生物工程细菌衍生的免疫调节剂：IBD 的一种新治疗方法 项目概要 长期目标是开发利用免疫调节特性的新颖、有效的治疗方法 用于治疗炎症性肠病（IBD）的细菌分子。该提案旨在利用 肠道病原体进化出控制宿主炎症相关信号通路的能力，通过 采用细菌效应分子作为治疗剂。实现治疗潜力的主要挑战 这些分子能够设计出能够在肠道内输送蛋白质的输送系统 上皮细胞。该提案的目标是创建能够 传递细菌效应蛋白、抑制上皮炎症并减轻 IBD 症状。钥匙 结果是：(1) 一种长期需要的新的 IBD 治疗方法，可以从源头抑制炎症； (2)新的 利用细菌免疫调节机制并设计纳米颗粒的治疗范例 交付策略对于临床可行性至关重要。制定了三个具体目标： 目标 1. 设计纳米颗粒的细胞摄取和运输特性，以最大限度地提高蛋白质含量 送货。细菌蛋白纳米粒子将被制造成具有不同的理化特征，包括尺寸、 交联密度、靶向配体和内体逃逸基序。

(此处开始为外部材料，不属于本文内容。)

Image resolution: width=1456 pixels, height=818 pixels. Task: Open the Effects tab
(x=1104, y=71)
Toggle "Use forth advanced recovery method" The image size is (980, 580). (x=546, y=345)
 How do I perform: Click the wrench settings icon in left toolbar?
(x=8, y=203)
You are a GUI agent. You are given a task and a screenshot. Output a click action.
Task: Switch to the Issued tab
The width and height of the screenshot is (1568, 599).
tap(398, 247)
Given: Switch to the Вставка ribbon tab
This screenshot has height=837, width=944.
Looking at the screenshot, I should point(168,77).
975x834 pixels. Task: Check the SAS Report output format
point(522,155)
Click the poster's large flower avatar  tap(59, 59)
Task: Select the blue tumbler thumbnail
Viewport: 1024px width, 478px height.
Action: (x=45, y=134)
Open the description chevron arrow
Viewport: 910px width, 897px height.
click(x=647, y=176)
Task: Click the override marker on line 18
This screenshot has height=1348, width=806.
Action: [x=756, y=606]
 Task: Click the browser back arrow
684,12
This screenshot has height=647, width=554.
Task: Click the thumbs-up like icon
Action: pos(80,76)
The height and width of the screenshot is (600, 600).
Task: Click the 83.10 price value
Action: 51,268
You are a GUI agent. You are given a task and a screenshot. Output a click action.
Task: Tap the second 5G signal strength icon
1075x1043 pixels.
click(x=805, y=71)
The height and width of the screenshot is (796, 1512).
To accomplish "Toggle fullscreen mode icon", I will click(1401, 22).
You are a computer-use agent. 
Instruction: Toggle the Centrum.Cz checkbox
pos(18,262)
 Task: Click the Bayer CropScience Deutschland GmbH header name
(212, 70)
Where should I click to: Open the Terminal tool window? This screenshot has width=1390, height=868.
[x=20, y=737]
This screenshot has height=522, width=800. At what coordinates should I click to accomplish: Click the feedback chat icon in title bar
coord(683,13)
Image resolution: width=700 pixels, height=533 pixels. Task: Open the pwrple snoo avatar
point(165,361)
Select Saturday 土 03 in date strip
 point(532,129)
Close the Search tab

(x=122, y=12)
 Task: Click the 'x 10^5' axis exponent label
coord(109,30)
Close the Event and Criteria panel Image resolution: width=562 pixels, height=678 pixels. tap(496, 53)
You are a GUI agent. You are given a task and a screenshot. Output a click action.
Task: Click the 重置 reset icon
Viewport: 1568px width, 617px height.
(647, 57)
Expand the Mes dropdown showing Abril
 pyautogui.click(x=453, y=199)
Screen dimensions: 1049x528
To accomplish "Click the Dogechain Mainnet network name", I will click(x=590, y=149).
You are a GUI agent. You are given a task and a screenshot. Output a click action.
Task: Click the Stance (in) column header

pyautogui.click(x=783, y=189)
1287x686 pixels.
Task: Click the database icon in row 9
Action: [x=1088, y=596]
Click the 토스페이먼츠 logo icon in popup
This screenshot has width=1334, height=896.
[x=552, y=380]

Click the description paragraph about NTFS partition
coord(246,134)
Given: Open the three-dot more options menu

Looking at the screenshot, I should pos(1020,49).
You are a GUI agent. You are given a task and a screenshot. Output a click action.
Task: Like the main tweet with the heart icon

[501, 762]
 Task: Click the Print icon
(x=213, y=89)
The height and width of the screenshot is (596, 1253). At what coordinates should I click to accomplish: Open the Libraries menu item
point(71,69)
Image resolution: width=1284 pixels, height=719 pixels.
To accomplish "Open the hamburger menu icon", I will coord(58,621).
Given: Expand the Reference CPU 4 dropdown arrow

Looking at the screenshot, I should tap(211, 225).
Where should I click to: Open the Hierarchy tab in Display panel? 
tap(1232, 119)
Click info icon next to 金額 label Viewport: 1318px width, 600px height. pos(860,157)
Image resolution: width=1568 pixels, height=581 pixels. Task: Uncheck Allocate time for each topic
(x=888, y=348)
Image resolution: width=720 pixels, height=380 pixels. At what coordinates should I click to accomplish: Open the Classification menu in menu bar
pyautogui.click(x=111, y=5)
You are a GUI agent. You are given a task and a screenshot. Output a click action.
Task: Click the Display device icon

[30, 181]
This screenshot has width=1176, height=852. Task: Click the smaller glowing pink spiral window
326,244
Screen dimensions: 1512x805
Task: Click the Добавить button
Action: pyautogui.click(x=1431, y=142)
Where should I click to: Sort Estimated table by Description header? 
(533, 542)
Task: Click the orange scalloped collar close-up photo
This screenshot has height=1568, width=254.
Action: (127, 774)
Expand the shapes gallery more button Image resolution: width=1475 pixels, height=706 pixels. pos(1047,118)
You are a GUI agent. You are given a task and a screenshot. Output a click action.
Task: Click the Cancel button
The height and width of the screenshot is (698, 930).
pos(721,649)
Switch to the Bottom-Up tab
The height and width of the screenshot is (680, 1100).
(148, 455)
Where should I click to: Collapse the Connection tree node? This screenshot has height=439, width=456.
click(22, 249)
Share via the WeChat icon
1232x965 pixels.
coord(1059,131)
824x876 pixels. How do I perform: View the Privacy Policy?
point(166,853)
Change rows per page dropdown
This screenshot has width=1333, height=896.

暴露于纳米粒子的上皮细胞 体外将评估颗粒内化、内体逃逸和解离成可溶性蛋白质。 目标 2. 评估对细菌蛋白纳米颗粒的体外和离体生物反应。各种各样的 纳米颗粒配方，包括来自目标 1 的配方以及为此目的优化的颗粒 通过粘液，将应用于非极化和极化上皮细胞，以及离体粘膜制剂 在一定剂量范围内。功能活动将通过粘膜摄取、免疫抑制来测量 信号通路，并降低炎症细胞因子的水平。 目标 3. 确定针对体内递送优化的蛋白质纳米颗粒的治疗效果 患病的动物。纳米颗粒将通过表面涂层进行修饰，以提高其穿过介质的能力。 胃肠道和目标发炎的粘膜。这些颗粒将被施用于诱导小鼠 结肠炎的化学、免疫学和遗传模型以及健康对照。临床参数，粘膜 将在相关时间点跟踪全身炎症标志物和组织病理学。

项目成果

Alginate/chitosan microparticles for gastric passage and intestinal release of therapeutic protein nanoparticles.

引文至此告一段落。